[EXERCISE]:
Copy all of the records below, changing "Profiles tab" to "Accounts tab" and leaving everything else as it is.

* * * * *

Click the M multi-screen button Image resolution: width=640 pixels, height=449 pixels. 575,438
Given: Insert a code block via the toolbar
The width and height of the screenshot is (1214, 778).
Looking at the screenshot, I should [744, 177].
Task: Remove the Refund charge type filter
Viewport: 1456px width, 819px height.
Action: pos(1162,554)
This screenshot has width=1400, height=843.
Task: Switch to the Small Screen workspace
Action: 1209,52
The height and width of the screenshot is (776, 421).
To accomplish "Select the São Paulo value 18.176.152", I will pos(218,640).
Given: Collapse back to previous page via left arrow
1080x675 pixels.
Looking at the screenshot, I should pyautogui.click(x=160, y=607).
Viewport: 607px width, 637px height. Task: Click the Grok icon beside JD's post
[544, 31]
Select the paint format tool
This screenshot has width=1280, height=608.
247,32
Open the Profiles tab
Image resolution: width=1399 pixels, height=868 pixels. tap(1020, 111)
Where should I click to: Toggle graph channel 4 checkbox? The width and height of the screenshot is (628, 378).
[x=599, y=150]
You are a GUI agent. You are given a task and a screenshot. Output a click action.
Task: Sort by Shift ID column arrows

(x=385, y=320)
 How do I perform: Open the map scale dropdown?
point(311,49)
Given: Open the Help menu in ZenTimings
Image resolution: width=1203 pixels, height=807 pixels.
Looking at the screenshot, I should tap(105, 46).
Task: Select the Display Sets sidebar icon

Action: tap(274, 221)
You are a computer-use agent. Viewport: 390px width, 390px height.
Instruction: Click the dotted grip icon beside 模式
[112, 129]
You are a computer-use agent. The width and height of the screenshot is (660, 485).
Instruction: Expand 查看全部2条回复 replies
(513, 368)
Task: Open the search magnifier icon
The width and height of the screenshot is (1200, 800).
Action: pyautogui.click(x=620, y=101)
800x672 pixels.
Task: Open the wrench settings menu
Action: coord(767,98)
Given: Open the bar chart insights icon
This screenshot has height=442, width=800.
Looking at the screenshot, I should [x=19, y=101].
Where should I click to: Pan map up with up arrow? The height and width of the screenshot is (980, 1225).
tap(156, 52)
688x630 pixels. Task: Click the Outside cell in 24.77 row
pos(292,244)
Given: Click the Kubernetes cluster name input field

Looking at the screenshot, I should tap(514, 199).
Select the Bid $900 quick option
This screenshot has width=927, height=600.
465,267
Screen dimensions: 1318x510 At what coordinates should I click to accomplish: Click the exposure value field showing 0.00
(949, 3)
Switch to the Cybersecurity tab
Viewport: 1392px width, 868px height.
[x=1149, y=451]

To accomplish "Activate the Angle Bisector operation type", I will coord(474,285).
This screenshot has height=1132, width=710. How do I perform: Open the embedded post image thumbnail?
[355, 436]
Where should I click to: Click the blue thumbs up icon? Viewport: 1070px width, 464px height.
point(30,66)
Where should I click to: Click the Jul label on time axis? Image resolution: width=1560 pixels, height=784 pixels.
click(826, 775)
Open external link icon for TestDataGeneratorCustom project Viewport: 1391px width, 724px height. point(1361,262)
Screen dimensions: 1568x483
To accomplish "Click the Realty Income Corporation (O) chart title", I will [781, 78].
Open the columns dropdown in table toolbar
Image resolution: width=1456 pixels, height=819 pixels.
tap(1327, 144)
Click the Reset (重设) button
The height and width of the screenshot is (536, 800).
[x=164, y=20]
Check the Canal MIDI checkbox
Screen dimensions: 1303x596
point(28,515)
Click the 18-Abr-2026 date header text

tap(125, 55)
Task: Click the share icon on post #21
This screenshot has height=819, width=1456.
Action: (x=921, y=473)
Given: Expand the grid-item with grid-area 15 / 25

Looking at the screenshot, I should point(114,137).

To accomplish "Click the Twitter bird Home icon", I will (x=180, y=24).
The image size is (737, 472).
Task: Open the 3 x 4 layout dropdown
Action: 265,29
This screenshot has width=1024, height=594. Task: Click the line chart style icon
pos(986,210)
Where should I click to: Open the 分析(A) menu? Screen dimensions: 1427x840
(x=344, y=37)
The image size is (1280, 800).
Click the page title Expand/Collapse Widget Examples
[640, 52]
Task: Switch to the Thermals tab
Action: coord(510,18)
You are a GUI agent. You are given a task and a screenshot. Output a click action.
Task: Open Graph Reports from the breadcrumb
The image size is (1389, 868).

* * * * *

[ANSWER TO THIS PROBLEM]:
Click the M multi-screen button Image resolution: width=640 pixels, height=449 pixels. 575,438
Given: Insert a code block via the toolbar
The width and height of the screenshot is (1214, 778).
Looking at the screenshot, I should [744, 177].
Task: Remove the Refund charge type filter
Viewport: 1456px width, 819px height.
Action: pos(1162,554)
This screenshot has width=1400, height=843.
Task: Switch to the Small Screen workspace
Action: 1209,52
The height and width of the screenshot is (776, 421).
To accomplish "Select the São Paulo value 18.176.152", I will pos(218,640).
Given: Collapse back to previous page via left arrow
1080x675 pixels.
Looking at the screenshot, I should pyautogui.click(x=160, y=607).
Viewport: 607px width, 637px height. Task: Click the Grok icon beside JD's post
[544, 31]
Select the paint format tool
This screenshot has width=1280, height=608.
247,32
Open the Accounts tab
Image resolution: width=1399 pixels, height=868 pixels. tap(1020, 111)
Where should I click to: Toggle graph channel 4 checkbox? The width and height of the screenshot is (628, 378).
[x=599, y=150]
You are a GUI agent. You are given a task and a screenshot. Output a click action.
Task: Sort by Shift ID column arrows

(x=385, y=320)
 How do I perform: Open the map scale dropdown?
point(311,49)
Given: Open the Help menu in ZenTimings
Image resolution: width=1203 pixels, height=807 pixels.
Looking at the screenshot, I should tap(105, 46).
Task: Select the Display Sets sidebar icon

Action: tap(274, 221)
You are a computer-use agent. Viewport: 390px width, 390px height.
Instruction: Click the dotted grip icon beside 模式
[112, 129]
You are a computer-use agent. The width and height of the screenshot is (660, 485).
Instruction: Expand 查看全部2条回复 replies
(513, 368)
Task: Open the search magnifier icon
The width and height of the screenshot is (1200, 800).
Action: pyautogui.click(x=620, y=101)
800x672 pixels.
Task: Open the wrench settings menu
Action: coord(767,98)
Given: Open the bar chart insights icon
This screenshot has height=442, width=800.
Looking at the screenshot, I should [x=19, y=101].
Where should I click to: Pan map up with up arrow? The height and width of the screenshot is (980, 1225).
tap(156, 52)
688x630 pixels. Task: Click the Outside cell in 24.77 row
pos(292,244)
Given: Click the Kubernetes cluster name input field

Looking at the screenshot, I should tap(514, 199).
Select the Bid $900 quick option
This screenshot has width=927, height=600.
465,267
Screen dimensions: 1318x510 At what coordinates should I click to accomplish: Click the exposure value field showing 0.00
(949, 3)
Switch to the Cybersecurity tab
Viewport: 1392px width, 868px height.
[x=1149, y=451]

To accomplish "Activate the Angle Bisector operation type", I will coord(474,285).
This screenshot has height=1132, width=710. How do I perform: Open the embedded post image thumbnail?
[355, 436]
Where should I click to: Click the blue thumbs up icon? Viewport: 1070px width, 464px height.
point(30,66)
Where should I click to: Click the Jul label on time axis? Image resolution: width=1560 pixels, height=784 pixels.
click(826, 775)
Open external link icon for TestDataGeneratorCustom project Viewport: 1391px width, 724px height. point(1361,262)
Screen dimensions: 1568x483
To accomplish "Click the Realty Income Corporation (O) chart title", I will [781, 78].
Open the columns dropdown in table toolbar
Image resolution: width=1456 pixels, height=819 pixels.
tap(1327, 144)
Click the Reset (重设) button
The height and width of the screenshot is (536, 800).
[x=164, y=20]
Check the Canal MIDI checkbox
Screen dimensions: 1303x596
point(28,515)
Click the 18-Abr-2026 date header text

tap(125, 55)
Task: Click the share icon on post #21
This screenshot has height=819, width=1456.
Action: (x=921, y=473)
Given: Expand the grid-item with grid-area 15 / 25

Looking at the screenshot, I should point(114,137).

To accomplish "Click the Twitter bird Home icon", I will (x=180, y=24).
The image size is (737, 472).
Task: Open the 3 x 4 layout dropdown
Action: 265,29
This screenshot has width=1024, height=594. Task: Click the line chart style icon
pos(986,210)
Where should I click to: Open the 分析(A) menu? Screen dimensions: 1427x840
(x=344, y=37)
The image size is (1280, 800).
Click the page title Expand/Collapse Widget Examples
[640, 52]
Task: Switch to the Thermals tab
Action: coord(510,18)
You are a GUI agent. You are given a task and a screenshot. Output a click action.
Task: Open Graph Reports from the breadcrumb
The image size is (1389, 868).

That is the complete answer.